Ashwani Kumar Chrungoo
Ever since the dawn of history, Kashmir has been the cradle of civilization and culture. It has attracted the attention of many a luminary around the world for its unique standing among the comity of geographies always. Historians, archaeologists, travellers, nature watchers and spiritualists all along have developed their taste to express their experiences about Kashmir. Authors, poets, writers, journalists and columnists were no less behind to pen down their expressions about Kashmir. In the long series of such authors and writers for the last hundreds of years, men of the stature of Hwuin Sang –the famous Chinese Traveller, Graham Stein -the commentator of Kalhana’s Rajtaringini, Swami Vivekananda –the motivational spiritual icon, Rabinder Nath Tagore –the Nobel Laureate and Munshi Prem Chand –the Utimate Novelist of the yesteryears have not only taken keen interest in Kashmir but have documented great pieces of thought and labour that have attained the phenomenal stature among the preserved spoken and written words in the world. In such a celebrated class of authors and writers who have made a difference with their thoughts and pen, the latest to join is Dr. Rajat Mitra –the author of The Infidel Next Door.

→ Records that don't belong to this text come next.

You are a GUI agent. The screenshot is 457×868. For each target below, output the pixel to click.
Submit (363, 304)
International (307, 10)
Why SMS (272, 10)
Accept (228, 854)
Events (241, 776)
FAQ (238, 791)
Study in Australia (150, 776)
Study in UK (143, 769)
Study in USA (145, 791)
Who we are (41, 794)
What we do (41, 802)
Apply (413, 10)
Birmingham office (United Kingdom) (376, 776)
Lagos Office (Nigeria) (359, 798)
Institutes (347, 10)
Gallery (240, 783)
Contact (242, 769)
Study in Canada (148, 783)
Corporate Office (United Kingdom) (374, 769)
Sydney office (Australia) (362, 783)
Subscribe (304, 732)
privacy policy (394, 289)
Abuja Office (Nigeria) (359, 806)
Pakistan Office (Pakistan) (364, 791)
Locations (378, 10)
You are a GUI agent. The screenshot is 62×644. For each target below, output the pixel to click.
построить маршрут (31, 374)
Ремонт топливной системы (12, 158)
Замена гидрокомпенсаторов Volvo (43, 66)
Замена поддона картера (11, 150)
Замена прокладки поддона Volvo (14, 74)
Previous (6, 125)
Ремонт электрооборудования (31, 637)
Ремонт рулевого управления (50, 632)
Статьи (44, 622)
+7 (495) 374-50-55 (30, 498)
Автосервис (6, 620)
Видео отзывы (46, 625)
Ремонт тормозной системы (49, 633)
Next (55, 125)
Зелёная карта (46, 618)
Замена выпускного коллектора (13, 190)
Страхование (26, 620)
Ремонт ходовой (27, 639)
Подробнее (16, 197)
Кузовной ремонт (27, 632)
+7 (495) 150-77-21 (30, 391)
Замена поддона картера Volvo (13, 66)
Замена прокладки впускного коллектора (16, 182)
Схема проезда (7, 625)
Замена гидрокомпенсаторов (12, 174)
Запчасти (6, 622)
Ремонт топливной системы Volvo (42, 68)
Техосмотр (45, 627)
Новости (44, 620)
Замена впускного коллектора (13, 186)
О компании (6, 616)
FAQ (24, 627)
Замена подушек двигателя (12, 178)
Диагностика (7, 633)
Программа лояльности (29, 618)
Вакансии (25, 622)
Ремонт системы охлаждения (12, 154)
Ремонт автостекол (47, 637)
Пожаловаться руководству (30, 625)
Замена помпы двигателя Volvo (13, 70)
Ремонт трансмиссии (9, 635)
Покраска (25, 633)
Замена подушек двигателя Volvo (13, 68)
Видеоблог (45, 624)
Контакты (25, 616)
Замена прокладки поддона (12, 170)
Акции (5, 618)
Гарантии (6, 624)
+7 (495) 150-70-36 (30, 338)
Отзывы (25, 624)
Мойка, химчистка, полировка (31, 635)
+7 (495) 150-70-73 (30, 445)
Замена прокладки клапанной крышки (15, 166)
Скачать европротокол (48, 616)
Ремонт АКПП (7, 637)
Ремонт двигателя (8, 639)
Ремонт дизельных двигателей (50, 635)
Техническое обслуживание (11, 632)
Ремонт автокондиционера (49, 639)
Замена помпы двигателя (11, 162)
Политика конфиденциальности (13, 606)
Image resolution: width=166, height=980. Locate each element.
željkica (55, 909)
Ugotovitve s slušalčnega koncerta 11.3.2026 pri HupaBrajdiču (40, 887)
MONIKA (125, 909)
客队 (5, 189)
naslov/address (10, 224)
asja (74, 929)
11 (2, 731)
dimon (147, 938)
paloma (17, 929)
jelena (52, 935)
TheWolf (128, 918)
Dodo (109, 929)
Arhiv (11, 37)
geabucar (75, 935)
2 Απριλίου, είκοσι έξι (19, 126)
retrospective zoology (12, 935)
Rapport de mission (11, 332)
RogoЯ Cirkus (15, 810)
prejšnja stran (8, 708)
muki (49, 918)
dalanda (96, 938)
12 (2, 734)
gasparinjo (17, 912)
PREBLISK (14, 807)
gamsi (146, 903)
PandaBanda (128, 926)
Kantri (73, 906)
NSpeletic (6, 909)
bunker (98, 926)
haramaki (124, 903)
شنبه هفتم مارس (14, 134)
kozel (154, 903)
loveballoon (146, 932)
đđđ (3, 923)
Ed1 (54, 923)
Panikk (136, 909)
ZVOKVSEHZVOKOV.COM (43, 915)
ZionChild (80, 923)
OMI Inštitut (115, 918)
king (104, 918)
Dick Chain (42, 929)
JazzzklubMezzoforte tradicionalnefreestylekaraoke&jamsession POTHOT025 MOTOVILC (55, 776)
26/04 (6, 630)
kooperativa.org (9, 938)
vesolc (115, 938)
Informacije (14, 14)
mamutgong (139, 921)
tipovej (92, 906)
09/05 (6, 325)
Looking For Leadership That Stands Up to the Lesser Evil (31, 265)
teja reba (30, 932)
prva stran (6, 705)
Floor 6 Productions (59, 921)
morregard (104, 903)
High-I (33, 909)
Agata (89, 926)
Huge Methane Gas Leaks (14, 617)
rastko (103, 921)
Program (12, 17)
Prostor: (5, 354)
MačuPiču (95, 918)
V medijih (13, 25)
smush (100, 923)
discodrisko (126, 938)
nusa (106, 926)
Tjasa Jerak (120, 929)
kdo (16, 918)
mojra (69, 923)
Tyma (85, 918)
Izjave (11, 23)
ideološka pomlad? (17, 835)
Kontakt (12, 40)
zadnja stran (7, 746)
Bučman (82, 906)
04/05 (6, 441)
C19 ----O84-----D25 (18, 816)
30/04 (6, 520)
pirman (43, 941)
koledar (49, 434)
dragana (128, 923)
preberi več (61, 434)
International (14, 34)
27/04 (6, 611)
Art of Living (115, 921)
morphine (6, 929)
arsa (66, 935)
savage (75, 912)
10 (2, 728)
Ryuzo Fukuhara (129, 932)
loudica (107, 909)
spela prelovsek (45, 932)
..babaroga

This wonderful piece of expression of the accredited psychologist turned writer in the name of The Infidel Next Door is no less than an intervention in the lineage of the ‘beaten track writings’ over the last three decades of literature on Kashmir. It is indeed a different story with a different style and with a different intent too. Writers are no gods but they create gods through their power of pen which people begin worshipping without giving real credit to the creators. Maharishi Valmiki, Ved Vyasa and Tulsidasa are a few in this line of great authors that have made a great difference to the thinking and practice of human crowds all along. The Infidel Next Door has the potential to bring to the fore the hidden facts about Kashmir on a larger canvass of knowledge and information. What has become a part of history in Kashmir needed to have been brought before the current and the next generation in a subtle way. The author has been really kind to do the honours at the risk of making the book as one of the global controversial items on the shelf named “Books on Kashmir”.
Dr. Rajat Mitra’s style of writing the facts of history about Kashmir in a novel-cum-plot manner is his trick to get his readers addicted to his story. The fashion suits the international audience due to the fact that stories sell and sell like anything. And that is what an author, publisher or a reader would like to happen with a book of repute. Controversy is a part of writings on contemporary history, style and fashion notwithstanding. The book review is a compulsion of a reader like me since one cannot escape the impressions that the book casts over him and same is the case with me too. The future readers, I am sure, will recast their impressions in a way far superior to that of mine, as I believe, some facets about the book are yet unexplored.
The second edition of the book by the Utpal Publications does not carry forward the legacy of the publishers of the first edition ie. the reputed Amazon. It defies the regular style of publications and makes one believe that the book is within his or her reach with minimum burden on the pocket. One would, in all cases, love to have it on one’s desk at the first opportunity available.